» **Task brief**
Reproduce the data below line for line, with no changes.

─── Stored records

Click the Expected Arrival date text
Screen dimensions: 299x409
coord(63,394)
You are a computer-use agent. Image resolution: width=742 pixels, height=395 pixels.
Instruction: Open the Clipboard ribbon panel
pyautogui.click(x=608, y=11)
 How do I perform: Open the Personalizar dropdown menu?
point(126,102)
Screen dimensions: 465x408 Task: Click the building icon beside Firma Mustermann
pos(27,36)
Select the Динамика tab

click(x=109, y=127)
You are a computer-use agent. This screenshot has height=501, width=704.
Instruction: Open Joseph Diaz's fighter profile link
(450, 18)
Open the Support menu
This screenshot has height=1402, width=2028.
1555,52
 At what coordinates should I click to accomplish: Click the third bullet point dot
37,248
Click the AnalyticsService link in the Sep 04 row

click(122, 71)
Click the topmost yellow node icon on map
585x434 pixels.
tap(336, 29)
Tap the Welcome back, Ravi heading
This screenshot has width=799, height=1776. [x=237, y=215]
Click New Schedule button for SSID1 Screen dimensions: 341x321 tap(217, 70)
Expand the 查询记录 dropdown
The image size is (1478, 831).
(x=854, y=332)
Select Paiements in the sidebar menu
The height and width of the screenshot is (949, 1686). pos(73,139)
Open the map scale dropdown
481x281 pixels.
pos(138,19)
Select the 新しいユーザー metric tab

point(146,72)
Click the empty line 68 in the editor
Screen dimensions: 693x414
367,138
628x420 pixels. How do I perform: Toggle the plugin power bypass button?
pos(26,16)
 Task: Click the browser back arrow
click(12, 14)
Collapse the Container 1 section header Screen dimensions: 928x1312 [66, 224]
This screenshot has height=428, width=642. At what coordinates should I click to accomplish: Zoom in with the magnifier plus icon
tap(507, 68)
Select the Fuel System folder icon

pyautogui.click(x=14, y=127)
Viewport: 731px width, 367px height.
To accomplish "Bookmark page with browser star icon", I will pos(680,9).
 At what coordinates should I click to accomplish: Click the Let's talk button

──────

» **Result below**
Click the Expected Arrival date text
Screen dimensions: 299x409
coord(63,394)
You are a computer-use agent. Image resolution: width=742 pixels, height=395 pixels.
Instruction: Open the Clipboard ribbon panel
pyautogui.click(x=608, y=11)
 How do I perform: Open the Personalizar dropdown menu?
point(126,102)
Screen dimensions: 465x408 Task: Click the building icon beside Firma Mustermann
pos(27,36)
Select the Динамика tab

click(x=109, y=127)
You are a computer-use agent. This screenshot has height=501, width=704.
Instruction: Open Joseph Diaz's fighter profile link
(450, 18)
Open the Support menu
This screenshot has height=1402, width=2028.
1555,52
 At what coordinates should I click to accomplish: Click the third bullet point dot
37,248
Click the AnalyticsService link in the Sep 04 row

click(122, 71)
Click the topmost yellow node icon on map
585x434 pixels.
tap(336, 29)
Tap the Welcome back, Ravi heading
This screenshot has width=799, height=1776. [x=237, y=215]
Click New Schedule button for SSID1 Screen dimensions: 341x321 tap(217, 70)
Expand the 查询记录 dropdown
The image size is (1478, 831).
(x=854, y=332)
Select Paiements in the sidebar menu
The height and width of the screenshot is (949, 1686). pos(73,139)
Open the map scale dropdown
481x281 pixels.
pos(138,19)
Select the 新しいユーザー metric tab

point(146,72)
Click the empty line 68 in the editor
Screen dimensions: 693x414
367,138
628x420 pixels. How do I perform: Toggle the plugin power bypass button?
pos(26,16)
 Task: Click the browser back arrow
click(12, 14)
Collapse the Container 1 section header Screen dimensions: 928x1312 [66, 224]
This screenshot has height=428, width=642. At what coordinates should I click to accomplish: Zoom in with the magnifier plus icon
tap(507, 68)
Select the Fuel System folder icon

pyautogui.click(x=14, y=127)
Viewport: 731px width, 367px height.
To accomplish "Bookmark page with browser star icon", I will pos(680,9).
 At what coordinates should I click to accomplish: Click the Let's talk button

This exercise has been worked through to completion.